EXERCISE DESCRIPTION » Reproduce each of the following lines verbatim, without any alteration.

----- DATA EXCERPTS

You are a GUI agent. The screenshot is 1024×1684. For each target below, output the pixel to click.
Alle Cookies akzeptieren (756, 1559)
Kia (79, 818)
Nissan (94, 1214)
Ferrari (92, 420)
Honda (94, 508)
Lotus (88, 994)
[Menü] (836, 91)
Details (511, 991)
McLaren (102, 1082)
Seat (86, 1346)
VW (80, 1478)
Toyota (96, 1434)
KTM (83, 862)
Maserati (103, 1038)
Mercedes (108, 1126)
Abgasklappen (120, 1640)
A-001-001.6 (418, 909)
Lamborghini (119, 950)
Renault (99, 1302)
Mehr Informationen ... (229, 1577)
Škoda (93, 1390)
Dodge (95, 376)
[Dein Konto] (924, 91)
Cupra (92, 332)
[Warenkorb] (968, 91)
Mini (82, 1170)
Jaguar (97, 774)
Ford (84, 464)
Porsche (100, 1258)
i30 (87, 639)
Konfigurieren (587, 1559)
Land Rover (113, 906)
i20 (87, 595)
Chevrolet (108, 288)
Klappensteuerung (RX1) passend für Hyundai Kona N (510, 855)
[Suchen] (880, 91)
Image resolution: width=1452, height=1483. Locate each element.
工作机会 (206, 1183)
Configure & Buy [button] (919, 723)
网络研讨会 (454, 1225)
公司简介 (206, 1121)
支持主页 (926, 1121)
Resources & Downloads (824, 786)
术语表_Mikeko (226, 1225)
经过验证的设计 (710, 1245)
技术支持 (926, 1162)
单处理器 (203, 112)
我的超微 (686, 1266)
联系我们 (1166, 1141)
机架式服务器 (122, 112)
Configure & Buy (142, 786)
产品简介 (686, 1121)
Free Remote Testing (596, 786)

----------

EXERCISE ANSWER »
You are a GUI agent. The screenshot is 1024×1684. For each target below, output the pixel to click.
Alle Cookies akzeptieren (756, 1559)
Kia (79, 818)
Nissan (94, 1214)
Ferrari (92, 420)
Honda (94, 508)
Lotus (88, 994)
[Menü] (836, 91)
Details (511, 991)
McLaren (102, 1082)
Seat (86, 1346)
VW (80, 1478)
Toyota (96, 1434)
KTM (83, 862)
Maserati (103, 1038)
Mercedes (108, 1126)
Abgasklappen (120, 1640)
A-001-001.6 (418, 909)
Lamborghini (119, 950)
Renault (99, 1302)
Mehr Informationen ... (229, 1577)
Škoda (93, 1390)
Dodge (95, 376)
[Dein Konto] (924, 91)
Cupra (92, 332)
[Warenkorb] (968, 91)
Mini (82, 1170)
Jaguar (97, 774)
Ford (84, 464)
Porsche (100, 1258)
i30 (87, 639)
Konfigurieren (587, 1559)
Land Rover (113, 906)
i20 (87, 595)
Chevrolet (108, 288)
Klappensteuerung (RX1) passend für Hyundai Kona N (510, 855)
[Suchen] (880, 91)
Image resolution: width=1452, height=1483. Locate each element.
工作机会 (206, 1183)
Configure & Buy [button] (919, 723)
网络研讨会 (454, 1225)
公司简介 (206, 1121)
支持主页 (926, 1121)
Resources & Downloads (824, 786)
术语表_Mikeko (226, 1225)
经过验证的设计 (710, 1245)
技术支持 (926, 1162)
单处理器 (203, 112)
我的超微 (686, 1266)
联系我们 (1166, 1141)
机架式服务器 (122, 112)
Configure & Buy (142, 786)
产品简介 (686, 1121)
Free Remote Testing (596, 786)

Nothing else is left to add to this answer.